Using the data below, work out how many lines contain the word "computer", then state that number without comment.

*** Block opens ***

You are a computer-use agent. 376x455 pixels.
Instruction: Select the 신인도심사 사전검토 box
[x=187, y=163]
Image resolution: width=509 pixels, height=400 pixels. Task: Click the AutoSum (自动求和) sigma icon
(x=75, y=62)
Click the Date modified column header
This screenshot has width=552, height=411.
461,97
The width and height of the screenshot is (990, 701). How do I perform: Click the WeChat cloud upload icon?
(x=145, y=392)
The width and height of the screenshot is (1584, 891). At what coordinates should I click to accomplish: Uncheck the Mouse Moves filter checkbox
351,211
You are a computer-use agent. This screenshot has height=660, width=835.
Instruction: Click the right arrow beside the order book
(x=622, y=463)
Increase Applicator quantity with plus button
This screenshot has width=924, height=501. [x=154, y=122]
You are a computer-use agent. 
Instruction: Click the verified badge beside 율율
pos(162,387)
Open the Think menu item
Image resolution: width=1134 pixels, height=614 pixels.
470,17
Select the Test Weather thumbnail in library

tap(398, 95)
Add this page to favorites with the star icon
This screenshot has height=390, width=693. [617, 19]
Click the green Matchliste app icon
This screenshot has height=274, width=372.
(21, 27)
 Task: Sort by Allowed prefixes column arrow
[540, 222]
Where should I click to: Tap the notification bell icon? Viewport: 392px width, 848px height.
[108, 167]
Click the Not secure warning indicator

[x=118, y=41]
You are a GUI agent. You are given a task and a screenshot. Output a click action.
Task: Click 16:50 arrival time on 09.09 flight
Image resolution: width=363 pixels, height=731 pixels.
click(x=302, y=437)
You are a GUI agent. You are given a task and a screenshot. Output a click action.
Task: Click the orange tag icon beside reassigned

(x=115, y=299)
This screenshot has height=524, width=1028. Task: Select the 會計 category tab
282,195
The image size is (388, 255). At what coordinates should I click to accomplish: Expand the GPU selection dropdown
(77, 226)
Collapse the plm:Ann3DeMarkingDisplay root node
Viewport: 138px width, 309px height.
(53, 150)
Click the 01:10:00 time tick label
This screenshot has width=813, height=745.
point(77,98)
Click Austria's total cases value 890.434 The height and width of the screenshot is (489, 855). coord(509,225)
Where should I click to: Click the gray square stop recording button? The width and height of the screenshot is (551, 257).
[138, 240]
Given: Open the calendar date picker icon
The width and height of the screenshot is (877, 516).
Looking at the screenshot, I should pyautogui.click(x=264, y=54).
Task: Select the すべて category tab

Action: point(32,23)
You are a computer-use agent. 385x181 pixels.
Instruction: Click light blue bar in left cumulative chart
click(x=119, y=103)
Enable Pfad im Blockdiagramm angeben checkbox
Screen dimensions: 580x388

*** Block closes ***

[EXERCISE RESULT]
4